### TASK PROMPT
Lines that include the string "code" are the ones to copy from the entries below.
++++ EXERCISE MATERIAL ++++
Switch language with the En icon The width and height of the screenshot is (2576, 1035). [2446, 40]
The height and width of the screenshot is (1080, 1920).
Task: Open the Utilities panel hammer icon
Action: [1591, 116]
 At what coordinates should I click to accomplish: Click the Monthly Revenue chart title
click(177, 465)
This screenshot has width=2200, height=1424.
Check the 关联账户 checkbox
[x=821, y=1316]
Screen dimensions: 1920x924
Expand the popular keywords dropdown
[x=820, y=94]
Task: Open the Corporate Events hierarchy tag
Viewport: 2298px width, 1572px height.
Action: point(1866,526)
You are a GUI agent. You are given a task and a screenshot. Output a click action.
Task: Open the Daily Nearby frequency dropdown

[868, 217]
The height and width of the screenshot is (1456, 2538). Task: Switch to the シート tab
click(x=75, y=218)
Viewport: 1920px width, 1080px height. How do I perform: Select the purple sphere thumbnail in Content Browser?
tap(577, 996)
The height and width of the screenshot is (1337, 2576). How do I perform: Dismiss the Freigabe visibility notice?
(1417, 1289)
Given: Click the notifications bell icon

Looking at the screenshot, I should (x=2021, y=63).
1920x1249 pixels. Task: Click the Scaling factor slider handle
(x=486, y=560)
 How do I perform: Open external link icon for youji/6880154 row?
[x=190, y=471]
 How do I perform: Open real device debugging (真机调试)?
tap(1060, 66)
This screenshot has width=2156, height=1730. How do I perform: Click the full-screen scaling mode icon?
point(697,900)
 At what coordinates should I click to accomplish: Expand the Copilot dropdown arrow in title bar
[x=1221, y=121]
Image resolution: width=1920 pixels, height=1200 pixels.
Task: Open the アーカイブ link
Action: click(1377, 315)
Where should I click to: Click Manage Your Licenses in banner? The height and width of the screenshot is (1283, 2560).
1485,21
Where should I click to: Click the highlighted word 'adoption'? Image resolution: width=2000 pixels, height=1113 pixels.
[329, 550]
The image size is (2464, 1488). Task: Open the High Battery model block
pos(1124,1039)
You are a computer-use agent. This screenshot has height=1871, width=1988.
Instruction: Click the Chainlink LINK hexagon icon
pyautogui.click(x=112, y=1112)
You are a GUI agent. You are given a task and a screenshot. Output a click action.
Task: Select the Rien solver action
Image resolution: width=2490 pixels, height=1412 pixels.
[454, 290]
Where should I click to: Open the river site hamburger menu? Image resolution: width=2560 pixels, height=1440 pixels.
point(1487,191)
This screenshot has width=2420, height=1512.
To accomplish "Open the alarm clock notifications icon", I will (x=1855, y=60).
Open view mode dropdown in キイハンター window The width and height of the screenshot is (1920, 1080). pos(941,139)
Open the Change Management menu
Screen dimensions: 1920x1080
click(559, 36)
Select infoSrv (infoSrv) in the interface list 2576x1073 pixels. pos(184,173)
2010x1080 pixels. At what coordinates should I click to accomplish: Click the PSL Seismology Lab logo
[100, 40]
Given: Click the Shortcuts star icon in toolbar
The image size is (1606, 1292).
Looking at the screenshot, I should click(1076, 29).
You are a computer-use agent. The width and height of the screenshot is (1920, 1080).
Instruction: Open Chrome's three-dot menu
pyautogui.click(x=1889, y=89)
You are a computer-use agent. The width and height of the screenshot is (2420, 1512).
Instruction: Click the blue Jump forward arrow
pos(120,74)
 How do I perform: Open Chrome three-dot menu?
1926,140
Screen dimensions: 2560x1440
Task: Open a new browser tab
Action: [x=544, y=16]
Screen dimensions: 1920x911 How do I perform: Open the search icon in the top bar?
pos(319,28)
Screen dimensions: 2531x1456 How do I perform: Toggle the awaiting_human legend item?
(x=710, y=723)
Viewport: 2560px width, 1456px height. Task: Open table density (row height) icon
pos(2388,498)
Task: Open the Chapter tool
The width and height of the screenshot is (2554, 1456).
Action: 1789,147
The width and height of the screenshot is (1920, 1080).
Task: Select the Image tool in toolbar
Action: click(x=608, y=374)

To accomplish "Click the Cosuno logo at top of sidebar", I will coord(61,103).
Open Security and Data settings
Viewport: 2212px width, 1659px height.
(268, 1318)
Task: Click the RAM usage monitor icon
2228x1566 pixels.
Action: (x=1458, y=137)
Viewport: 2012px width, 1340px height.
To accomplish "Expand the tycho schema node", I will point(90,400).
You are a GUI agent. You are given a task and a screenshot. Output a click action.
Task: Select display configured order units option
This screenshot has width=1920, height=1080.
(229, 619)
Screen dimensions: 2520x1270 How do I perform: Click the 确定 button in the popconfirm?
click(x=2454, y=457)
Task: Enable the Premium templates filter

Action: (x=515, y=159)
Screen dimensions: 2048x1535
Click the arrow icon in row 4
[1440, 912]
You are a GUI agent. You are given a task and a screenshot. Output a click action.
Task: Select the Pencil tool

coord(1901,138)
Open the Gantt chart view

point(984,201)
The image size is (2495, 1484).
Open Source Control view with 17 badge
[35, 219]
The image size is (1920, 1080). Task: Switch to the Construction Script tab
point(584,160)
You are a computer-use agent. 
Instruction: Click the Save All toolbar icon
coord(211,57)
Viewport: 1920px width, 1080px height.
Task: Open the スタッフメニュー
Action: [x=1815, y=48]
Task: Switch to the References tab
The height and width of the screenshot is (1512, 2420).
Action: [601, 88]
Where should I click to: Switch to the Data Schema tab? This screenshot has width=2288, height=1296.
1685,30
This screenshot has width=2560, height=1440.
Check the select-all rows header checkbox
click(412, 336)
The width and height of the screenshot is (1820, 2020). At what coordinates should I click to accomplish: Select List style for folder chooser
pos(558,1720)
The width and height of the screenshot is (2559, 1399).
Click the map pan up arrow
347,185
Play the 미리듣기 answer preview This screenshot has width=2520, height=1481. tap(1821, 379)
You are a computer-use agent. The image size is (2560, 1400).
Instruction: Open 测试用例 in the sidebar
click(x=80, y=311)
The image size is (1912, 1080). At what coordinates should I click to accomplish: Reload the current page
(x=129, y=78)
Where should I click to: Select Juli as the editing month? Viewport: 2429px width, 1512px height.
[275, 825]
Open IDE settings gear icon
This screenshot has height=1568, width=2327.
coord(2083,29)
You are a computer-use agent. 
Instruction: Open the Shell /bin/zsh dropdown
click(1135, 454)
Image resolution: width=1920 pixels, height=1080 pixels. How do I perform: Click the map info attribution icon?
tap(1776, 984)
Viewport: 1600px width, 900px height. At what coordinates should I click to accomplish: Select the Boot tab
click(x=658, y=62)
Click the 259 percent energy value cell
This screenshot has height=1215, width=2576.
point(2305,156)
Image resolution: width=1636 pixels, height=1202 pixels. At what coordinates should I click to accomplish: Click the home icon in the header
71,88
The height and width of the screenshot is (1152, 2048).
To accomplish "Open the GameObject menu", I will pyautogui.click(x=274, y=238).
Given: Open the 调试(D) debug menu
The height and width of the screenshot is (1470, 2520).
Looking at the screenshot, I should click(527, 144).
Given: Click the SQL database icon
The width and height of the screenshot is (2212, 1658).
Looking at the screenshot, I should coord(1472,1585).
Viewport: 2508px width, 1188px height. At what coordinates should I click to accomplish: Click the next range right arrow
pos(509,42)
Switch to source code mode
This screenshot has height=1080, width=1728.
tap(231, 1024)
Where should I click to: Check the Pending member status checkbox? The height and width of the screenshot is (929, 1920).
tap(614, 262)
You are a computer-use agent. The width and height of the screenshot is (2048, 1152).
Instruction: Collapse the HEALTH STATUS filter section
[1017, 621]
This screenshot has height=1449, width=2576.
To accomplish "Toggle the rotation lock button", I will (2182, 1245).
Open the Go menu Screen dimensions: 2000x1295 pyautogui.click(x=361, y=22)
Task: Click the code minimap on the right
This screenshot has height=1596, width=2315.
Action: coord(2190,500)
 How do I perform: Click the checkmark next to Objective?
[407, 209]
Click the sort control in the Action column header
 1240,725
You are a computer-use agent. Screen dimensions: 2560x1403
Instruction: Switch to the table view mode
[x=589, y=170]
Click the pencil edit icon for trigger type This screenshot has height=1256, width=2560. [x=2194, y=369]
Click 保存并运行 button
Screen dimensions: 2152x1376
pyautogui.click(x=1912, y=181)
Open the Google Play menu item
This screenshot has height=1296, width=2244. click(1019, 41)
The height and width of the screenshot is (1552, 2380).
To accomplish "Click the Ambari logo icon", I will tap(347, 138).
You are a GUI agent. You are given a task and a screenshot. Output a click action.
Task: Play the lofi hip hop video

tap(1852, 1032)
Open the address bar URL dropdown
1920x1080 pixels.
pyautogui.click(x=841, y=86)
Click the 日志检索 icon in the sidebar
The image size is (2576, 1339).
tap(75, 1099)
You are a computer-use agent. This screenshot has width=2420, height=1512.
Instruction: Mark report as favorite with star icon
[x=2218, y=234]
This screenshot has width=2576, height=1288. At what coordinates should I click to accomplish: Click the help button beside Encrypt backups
++++
### THE ANSWER
Switch to source code mode
Task: Click the code minimap on the right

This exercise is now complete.